Background: Doxorubicin is an effective chemotherapy drug for treating various types of cancer. However, lethal cardiotoxicity severely limits its clinical use. Recent evidence has indicated that aberrant activation of the cytosolic DNA-sensing cyclic guanosine monophosphate-adenosine monophosphate synthase (cGAS)-STING (stimulator of interferon genes) pathway plays a critical role in cardiovascular destruction. Here, we investigate the involvement of this mechanism in doxorubicin-induced cardiotoxicity (DIC).
Methods: Mice were treated with low-dose doxorubicin to induce chronic DIC. The role of the cGAS-STING pathway in DIC was evaluated in cGAS-deficiency (cGAS-/-), Sting-deficiency (Sting-/-), and interferon regulatory factor 3 (Irf3)-deficiency (Irf3-/-) mice.

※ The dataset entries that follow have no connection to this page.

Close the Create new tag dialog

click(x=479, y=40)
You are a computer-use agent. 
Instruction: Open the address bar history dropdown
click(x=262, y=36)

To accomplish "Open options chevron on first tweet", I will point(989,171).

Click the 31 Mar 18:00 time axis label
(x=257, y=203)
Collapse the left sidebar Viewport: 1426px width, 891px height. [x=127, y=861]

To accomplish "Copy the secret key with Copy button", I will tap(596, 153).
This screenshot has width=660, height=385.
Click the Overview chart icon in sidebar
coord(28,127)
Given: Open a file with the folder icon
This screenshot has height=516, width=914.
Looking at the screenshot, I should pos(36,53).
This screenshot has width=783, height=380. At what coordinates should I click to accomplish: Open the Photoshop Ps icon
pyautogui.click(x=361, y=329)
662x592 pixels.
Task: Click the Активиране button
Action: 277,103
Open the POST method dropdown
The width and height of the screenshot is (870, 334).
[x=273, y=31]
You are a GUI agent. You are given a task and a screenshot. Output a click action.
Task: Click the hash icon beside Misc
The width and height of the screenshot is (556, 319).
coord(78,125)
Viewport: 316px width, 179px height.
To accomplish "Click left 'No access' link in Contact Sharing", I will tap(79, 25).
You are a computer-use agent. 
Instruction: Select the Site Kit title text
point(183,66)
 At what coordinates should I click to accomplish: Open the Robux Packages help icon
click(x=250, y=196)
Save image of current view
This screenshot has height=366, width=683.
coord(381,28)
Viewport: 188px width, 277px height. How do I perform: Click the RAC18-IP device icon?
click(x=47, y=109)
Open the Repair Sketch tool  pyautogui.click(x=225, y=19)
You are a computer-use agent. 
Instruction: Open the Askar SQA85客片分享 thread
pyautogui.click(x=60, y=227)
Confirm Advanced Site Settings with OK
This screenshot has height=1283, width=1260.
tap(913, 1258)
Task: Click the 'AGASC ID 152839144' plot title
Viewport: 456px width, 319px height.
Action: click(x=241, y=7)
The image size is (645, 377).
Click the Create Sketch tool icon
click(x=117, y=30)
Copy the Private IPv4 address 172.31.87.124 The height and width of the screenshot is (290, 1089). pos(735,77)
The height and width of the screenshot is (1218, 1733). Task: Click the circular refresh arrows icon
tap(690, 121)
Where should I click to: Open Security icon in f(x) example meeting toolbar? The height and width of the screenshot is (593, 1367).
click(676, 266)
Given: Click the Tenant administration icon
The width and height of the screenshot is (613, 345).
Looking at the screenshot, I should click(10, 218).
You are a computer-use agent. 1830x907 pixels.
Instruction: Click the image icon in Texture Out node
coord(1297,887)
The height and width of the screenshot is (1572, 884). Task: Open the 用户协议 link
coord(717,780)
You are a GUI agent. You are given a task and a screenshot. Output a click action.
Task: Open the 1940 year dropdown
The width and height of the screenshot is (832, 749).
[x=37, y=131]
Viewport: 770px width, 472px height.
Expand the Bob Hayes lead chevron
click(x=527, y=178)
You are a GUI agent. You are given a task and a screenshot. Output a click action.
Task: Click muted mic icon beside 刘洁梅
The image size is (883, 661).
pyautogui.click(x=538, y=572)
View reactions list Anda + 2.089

Endothelial cell (EC)-specific conditional Sting deficiency (Stingflox/flox/Cdh5-CreERT) mice were used to assess the importance of this pathway in ECs during DIC. We also examined the direct effects of the cGAS-STING pathway on nicotinamide adenine dinucleotide (NAD) homeostasis in vitro and in vivo.
Results: In the chronic DIC model, we observed significant activation of the cGAS-STING pathway in cardiac ECs. Global cGAS, Sting, and Irf3 deficiency all markedly ameliorated DIC. EC-specific Sting deficiency significantly prevented DIC and endothelial dysfunction. Mechanistically, doxorubicin activated the cardiac EC cGAS-STING pathway and its target, IRF3, which directly induced CD38 expression. In cardiac ECs, the cGAS-STING pathway caused a reduction in NAD levels and subsequent mitochondrial dysfunction via the intracellular NAD glycohydrolase (NADase) activity of CD38. Furthermore, the cardiac EC cGAS-STING pathway also regulates NAD homeostasis and mitochondrial bioenergetics in cardiomyocytes through the ecto-NADase activity of CD38. We also demonstrated that pharmacological inhibition of TANK-binding kinase 1 or CD38 effectively ameliorated DIC without compromising the anticancer effects of doxorubicin.
Conclusions: Our findings indicate a critical role of the cardiac EC cGAS-STING pathway in DIC. The cGAS-STING pathway may represent a novel therapeutic target for preventing DIC.
Keywords: NAD; cardiotoxicity; doxorubicin; endothelial cells; mitochondria.